I awoke a little hungrier than usual, but I had expected that.  I got out of bed, showered, checked my email…well okay, I admit, I checked my email first, then I showered.  This morning breakfast would be the last of the shredded wheat, a half cup of the almond milk and some grapefruit slices.  The day was gray and damp, and promised to be a perfect day for writing, and it was.

I managed another 3k words on my short story by lunchtime.  Lunchtime for me is when I realize I haven’t eaten it.  I can get so involved in writing that I will forget to eat, pee, and if I haven’t showered that morning, I even forget to change out of what ever it was I wore to bed. This day, was one where I forget to stop and eat lunch, so lunch was at 2:00 p.m.

Lunch consisted of one slice of spelt bread lightly toasted.  I toast it because it resides in the refrigerator to stay fresh longer.  It toasts nicely.  After toasting the slice, I applied one tablespoon peanut butter and one tablespoon of jam.  Seriously, have you ever seen how much there is to a tablespoon? I was surprised when I spread the nutty spread over one half of the toast and still had some left on the knife.  No wasting the serving, I wiped the excess on the other side of the bread. Then did the same with the jam.  It was a very good little sandwich.  I made a pitcher of ice tea and had a glass with my lunch.  It was filling enough.
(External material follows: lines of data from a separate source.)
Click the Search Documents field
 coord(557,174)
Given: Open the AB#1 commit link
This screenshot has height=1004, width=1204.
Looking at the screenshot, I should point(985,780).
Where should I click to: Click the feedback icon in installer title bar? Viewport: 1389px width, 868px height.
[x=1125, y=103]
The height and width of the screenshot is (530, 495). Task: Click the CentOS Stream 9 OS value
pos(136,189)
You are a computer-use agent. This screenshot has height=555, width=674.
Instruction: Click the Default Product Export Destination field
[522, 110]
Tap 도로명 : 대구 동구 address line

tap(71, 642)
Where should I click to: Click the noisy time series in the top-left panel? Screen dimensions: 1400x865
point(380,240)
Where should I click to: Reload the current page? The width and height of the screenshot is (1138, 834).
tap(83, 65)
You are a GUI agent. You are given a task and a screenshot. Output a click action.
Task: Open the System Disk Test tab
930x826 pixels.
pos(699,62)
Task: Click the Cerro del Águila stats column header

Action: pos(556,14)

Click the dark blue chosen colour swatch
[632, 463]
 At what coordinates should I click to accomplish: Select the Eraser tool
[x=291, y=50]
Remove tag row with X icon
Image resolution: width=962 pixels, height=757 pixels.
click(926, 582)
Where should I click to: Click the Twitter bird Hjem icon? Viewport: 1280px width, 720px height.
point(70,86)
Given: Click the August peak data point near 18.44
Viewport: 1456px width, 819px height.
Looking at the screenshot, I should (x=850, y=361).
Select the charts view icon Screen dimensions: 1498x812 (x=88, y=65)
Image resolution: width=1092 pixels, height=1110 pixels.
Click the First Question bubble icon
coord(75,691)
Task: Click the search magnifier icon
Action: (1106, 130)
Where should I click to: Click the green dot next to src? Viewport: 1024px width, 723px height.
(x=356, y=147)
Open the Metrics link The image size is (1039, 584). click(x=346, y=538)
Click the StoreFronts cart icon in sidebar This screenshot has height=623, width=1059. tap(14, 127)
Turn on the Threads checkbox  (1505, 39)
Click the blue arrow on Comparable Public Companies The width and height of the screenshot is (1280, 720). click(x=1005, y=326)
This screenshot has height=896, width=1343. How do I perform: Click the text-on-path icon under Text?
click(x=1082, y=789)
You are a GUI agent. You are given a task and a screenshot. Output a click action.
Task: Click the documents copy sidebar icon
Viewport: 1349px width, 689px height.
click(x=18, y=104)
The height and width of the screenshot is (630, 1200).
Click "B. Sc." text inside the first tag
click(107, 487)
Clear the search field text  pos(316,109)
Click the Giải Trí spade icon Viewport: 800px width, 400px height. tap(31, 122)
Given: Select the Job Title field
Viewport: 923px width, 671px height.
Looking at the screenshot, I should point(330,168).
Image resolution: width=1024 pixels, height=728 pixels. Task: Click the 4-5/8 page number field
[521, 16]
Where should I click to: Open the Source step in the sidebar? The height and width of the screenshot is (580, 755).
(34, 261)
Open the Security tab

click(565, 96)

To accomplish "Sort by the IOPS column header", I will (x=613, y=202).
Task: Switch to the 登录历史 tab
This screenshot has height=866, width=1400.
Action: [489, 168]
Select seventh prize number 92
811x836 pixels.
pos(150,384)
My short story, needed some research before I went any further, so after lunch I hit the internet to read up on the event of which my story was centered. That was fun.  I love research and can get really into what I’m reading.  I got the data I needed, and another thread for the story.  First, supper.

Let me take a moment and discuss the word supper. The way I use it will be for most, interchangeable with dinner. For me though, supper is the evening meal that is less formal. A family affair as opposed to a formal dinner with guests. When I spent time on the farm with family in Kansas, dinner was around 2 p.m. and supper was a later snack consisting of leftovers from dinner. Today, I refer to my last meal of the day as supper.

Supper consisted of one serving of linguini pasta and a sauce of fire roasted tomatoes, tomato paste, sautéed onions and garlic. I paired it with a glass of red wine and a glass of water. It was a filling meal. I went back to my story for another hour, then decided to give my eyes a rest. I turned off the laptop, made a cup of tea, then took my self to bed. I don’t have television as I sacrificed both cable and satellite for straight internet. My stories are submitted electronically, and I needed, wanted, the better speed for the internet. With that choice I opted not to get any television. I have found several sites on the internet where I can watch a movie for free (Hulu is my current choice). I turned on the desk top in my bedroom, navigated to Hulu and watched Notorious with Cary Grant.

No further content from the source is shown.